Texts: Exodus 12:1--14; I Corinthians 11:23--26; John 13:1--17, 31b--35

 

Tonight is the Thursday before Easter--known on the Christian calendar of the Western church--most of the Protestant and Roman Catholic Church--as Maundy Thursday. Our bulletin and lesson insert all contain this unusual title--"Maundy Thursday". The inevitable question is what does the word "Maundy" mean? When I asked some of our younger Sunday school children they assumed the word meant something like it sounded. One little girl suggested the day was about God getting mad about what was going to happen on Friday when Jesus dies--"Maundy"--"mad day"--I thought that was very creative. One of the younger boys suggested that Maundy referred to Jesus meeting with his disciples--a men's day --"Maundy"--"Men's day"--and I guess the first disciples were men--although by Easter morning it will be the women who are the most important characters in our story.

Actually the word "Maundy" comes from the Latin mandatum which means "to command, or commandment." And like so many "titles" from the ancient world the reference is to the first word of a liturgical hymn used in Latin on this night. To command--this is a night when the faithful are called upon--commanded--to fulfill certain obligations if we would indeed be considered among the faithful.

To command--to tell someone what to do--a directive. People of faith are people who are striving to do what God would have them to do. The journey of Lent--the forty days leading up to Easter--is for most Christians a time of striving to come more closely in touch with our God and what God's will for our lives is.

What brought Jesus and His disciples to Jerusalem was the desire to fulfill God's ancient command to Moses to celebrate the Passover--to remember in ritual, story and prayer God's mighty act of deliverance of the People of Israel--out of slavery in Egypt--deliverance from the death angel who struck down all the first born of Egypt--deliverance to life and the promise of a new life of freedom. This was a command that became a center for the Jewish community as it moved through the centuries--God's command to remember God's power to deliver from slavery and death--the pesach--the Passover.

To command--to tell someone what to do. Sometimes the command is not in words but in the power of example. That night when Jesus gathered with his disciples to fulfill the command to observe the Passover, Jesus also took a towel and a basin of water--set aside his robes--and washed the disciples' feet. He served his disciples with the greatest humility--and when he finished he announced that they should do as he has done. This was not a command to wash feet--or even polish shoes--Jesus directed his disciples--those who would follow him by faith--to be people in service to others. And so the church continues to this day to be a place of service--often identified by those outside the community as duty bound to serve--to help--to feed, clothe, shelter.

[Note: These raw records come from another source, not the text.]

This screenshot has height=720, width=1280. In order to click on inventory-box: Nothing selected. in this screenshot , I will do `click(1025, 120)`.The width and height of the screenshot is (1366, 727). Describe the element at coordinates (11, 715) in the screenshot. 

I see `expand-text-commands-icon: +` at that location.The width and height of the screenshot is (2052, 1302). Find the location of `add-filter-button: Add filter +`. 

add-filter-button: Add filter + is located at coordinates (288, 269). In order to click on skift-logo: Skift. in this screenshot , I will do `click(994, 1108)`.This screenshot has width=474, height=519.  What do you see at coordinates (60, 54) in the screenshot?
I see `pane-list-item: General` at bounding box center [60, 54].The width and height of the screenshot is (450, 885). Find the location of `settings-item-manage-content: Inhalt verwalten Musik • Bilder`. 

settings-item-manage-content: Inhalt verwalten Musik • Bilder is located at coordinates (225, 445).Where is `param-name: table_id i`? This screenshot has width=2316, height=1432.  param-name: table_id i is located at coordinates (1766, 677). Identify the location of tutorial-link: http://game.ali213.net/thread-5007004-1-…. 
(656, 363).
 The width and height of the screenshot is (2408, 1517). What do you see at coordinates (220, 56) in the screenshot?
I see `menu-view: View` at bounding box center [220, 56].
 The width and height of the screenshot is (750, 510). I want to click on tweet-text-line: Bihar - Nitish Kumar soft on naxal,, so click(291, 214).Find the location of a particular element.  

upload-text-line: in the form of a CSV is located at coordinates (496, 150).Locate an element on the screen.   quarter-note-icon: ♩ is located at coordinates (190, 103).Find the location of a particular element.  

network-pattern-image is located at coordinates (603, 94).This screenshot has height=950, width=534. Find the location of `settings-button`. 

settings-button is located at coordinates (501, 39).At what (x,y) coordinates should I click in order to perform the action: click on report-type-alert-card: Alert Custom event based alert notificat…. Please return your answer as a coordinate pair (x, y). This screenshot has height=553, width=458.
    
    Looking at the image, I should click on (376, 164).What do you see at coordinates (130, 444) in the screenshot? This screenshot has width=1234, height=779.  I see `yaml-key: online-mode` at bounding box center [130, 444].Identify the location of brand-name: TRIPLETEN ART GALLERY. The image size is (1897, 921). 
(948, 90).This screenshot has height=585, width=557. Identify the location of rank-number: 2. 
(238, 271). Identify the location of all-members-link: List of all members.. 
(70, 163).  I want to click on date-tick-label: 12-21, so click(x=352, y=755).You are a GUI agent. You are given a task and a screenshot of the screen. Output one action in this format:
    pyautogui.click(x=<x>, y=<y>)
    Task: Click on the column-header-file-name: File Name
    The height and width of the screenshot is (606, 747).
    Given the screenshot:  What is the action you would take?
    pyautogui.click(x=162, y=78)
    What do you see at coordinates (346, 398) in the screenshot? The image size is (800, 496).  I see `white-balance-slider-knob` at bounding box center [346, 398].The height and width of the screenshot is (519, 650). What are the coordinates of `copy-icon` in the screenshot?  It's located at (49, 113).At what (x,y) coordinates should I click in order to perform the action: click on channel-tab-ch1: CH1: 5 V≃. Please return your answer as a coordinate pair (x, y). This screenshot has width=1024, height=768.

But the service is not without purpose and meaning. For those who did not understand the picture Jesus provided in his actions he finally says it point blank--"I give you a new commandment, that you love one another." There are some who would argue there is nothing new in this commandment--love of neighbor is a guiding theme of most of the world's great religions--to give it more emphasis we often add phrases like "love your neighbor as yourself". But Jesus adds something new to this command by directing that we love one another "just as I have loved you"--to love one another as Jesus loves us. This is a challenging suggestion--to love one another as God loves us--unconditionally and sacrificially.

As we enter the tridium--the three days leading to Easter--we are challenged by a new commandment--to love our neighbor not as we love ourselves or even as we love our God but as Christ loved us. As we would think on that command we are drawn to consider yet one more command we received from our Lord--a command that also was given on the last Thursday Jesus shared with his disciples--"do this in remembrance of me". In the words of the communion liturgy--in the moment that we are offered the bread and the wine--here the mystery of these three days begins--"this is my body given for you"--"This cup is the new covenant in my blood"--and then the command--"Do this in remembrance of me"

The miracle of grace in the complete giving of Jesus' life for us--the power of love to transform that which is dead and meaningless into that which is filled with promise and possibility.

Tonight we begin the three days--we begin by following the command of our Lord--we begin by remembering the power of our God in ancient days to deliver people from that which oppressed and entrapped--we remember the command to love and we struggle to give that love shape and form by witnessing the example of service to others--and we fulfill the command this night when we again "do this"--taste of God's goodness to forgive us when we have failed--drink of God's fullness poured forth into empty moments and lives.

Maundy Thursday--the commanded night--the beginning of the story that reveals just how much Jesus loved us--loved us so much that this night after he blessed us with his Holy Sacrament He went forth to a garden where our sins and human failings betray him

(This night the worship service ends with the altar being stripped of all religious forms reminding us that Jesus gives himself up to the arresting authorities ultimately strip him of all earthly possessions and send him to the cross. Tomorrow evening, Good Friday, the service focuses exclusively on the seven last words spoken by Jesus from the cross. There is no sermon--the words of our Lord are left to speak without comment.)